3

I'm trying to figure out how css pseudo-classes like not:() and has:() work in the following cases.

The following selector is not supposed to print 27A-TAX DISTRICT 27A but it does print it:

from bs4 import BeautifulSoup

htmlelement = """
<tbody>
  <tr style="">
     <td><a>27A-TAX DISTRICT</a> 27A</td>
  </tr>

  <tr style="">
     <td><strong>Parcel Number</strong> 720</td>
  </tr>
</tbody>
"""
soup = BeautifulSoup(htmlelement,"lxml")
item = soup.select_one("tr:not(a)").text
print(item)

On the other hand, the following selector is supposed to print I should be printed but it throws AttributeError error.
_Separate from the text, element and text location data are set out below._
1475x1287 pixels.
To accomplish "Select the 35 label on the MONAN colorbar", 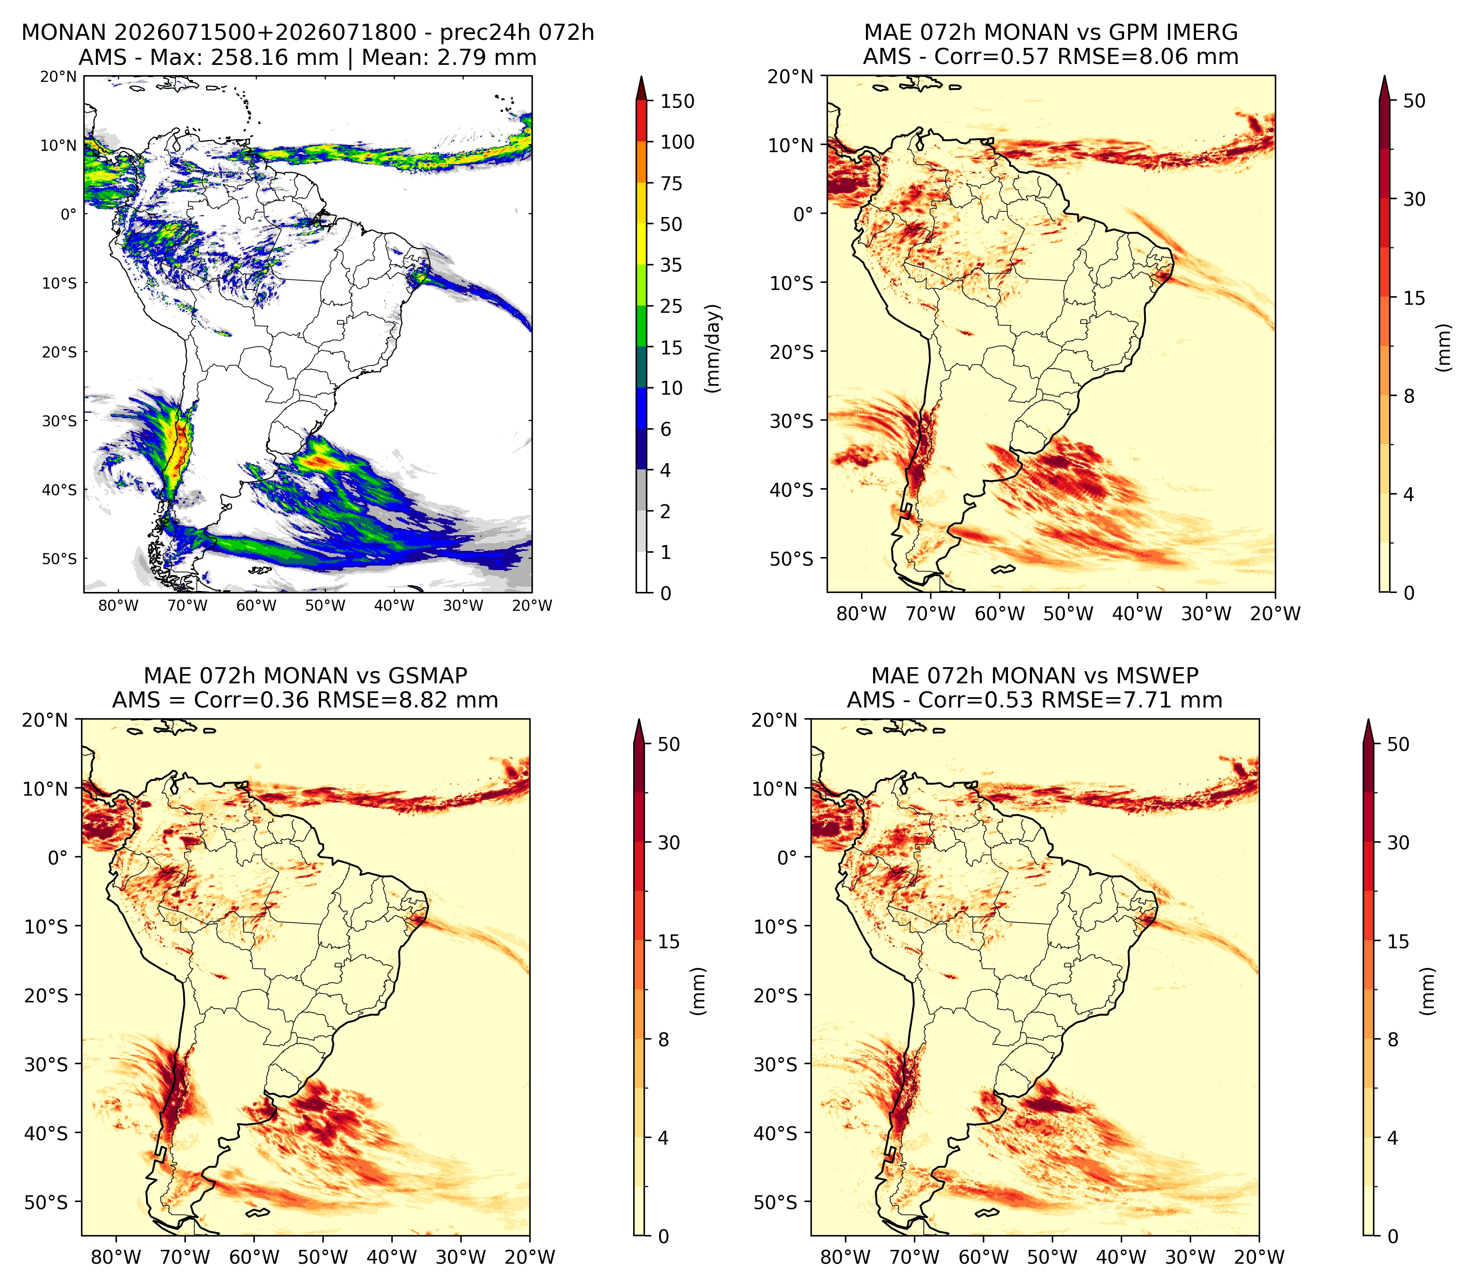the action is pos(671,265).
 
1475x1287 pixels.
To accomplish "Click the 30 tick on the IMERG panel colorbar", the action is pos(1414,199).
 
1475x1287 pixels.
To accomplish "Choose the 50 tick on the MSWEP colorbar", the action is pos(1398,744).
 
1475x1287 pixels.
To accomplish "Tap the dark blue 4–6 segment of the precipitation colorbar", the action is pos(642,450).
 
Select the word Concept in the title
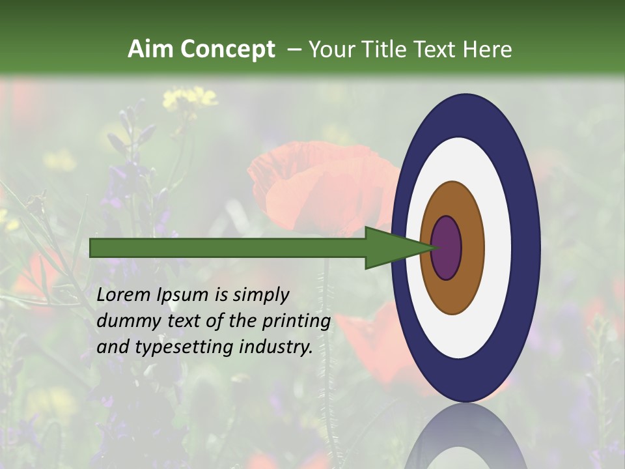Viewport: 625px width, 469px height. coord(227,49)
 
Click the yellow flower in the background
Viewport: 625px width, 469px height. coord(189,98)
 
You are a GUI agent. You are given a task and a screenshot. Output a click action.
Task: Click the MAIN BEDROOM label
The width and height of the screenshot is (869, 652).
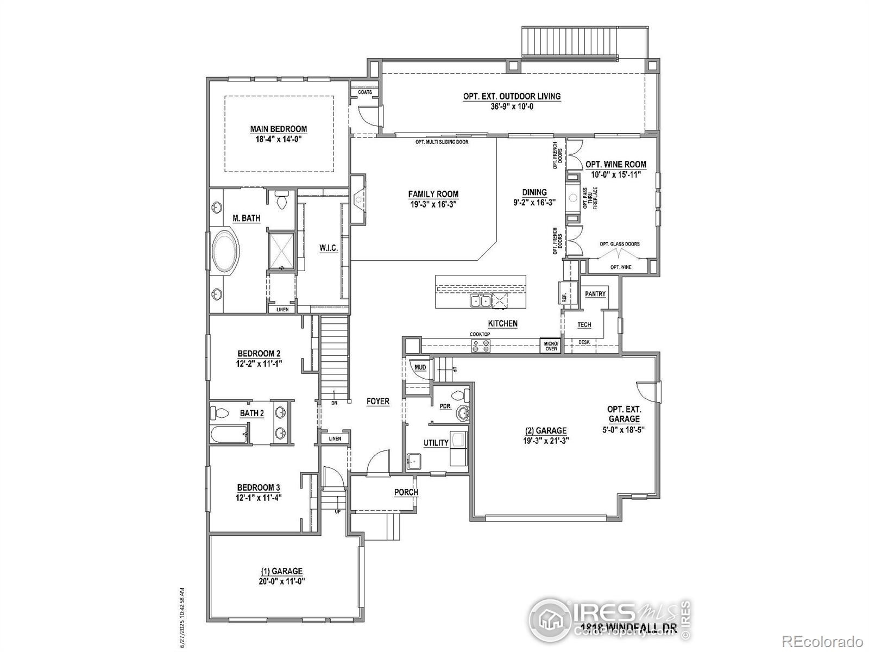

from bs4 import BeautifulSoup

htmlelement = """
<p class="vital">I should be printed</p>
<p>I should not be printed</p>
"""
soup = BeautifulSoup(htmlelement,"lxml")
item = soup.select_one("p:has(.vital)").text
print(item)

Where I'm going wrong and how can I make them work?

MITHU
  • 113
  • 3
  • 12
  • 41
  • Possible duplicate of [Test if an attribute is present in a tag in BeautifulSoup](https://stackoverflow.com/questions/5015483/test-if-an-attribute-is-present-in-a-tag-in-beautifulsoup) – Zaraki Kenpachi Jun 27 '19 at 13:08
  • I don't think that it's a duplicate – RomanPerekhrest Jun 27 '19 at 13:15
  • If you think this post to be a duplicate one then you should know the reason why my script is behaving otherwise @Zaraki Kenpachi. What is it then? – MITHU Jun 27 '19 at 13:16
  • This is not a duplicate. The user is simply asking about there misunderstanding of how `:has()` and `:not()` operate. Confusion is due to a misunderstanding of how `:has()` and `:not()` actually operate which I have addressed in an answer below. – facelessuser Jun 27 '19 at 13:23

1 Answers1

4

Unfortunately, your understanding of what :not() and :has() does is most likely not correct.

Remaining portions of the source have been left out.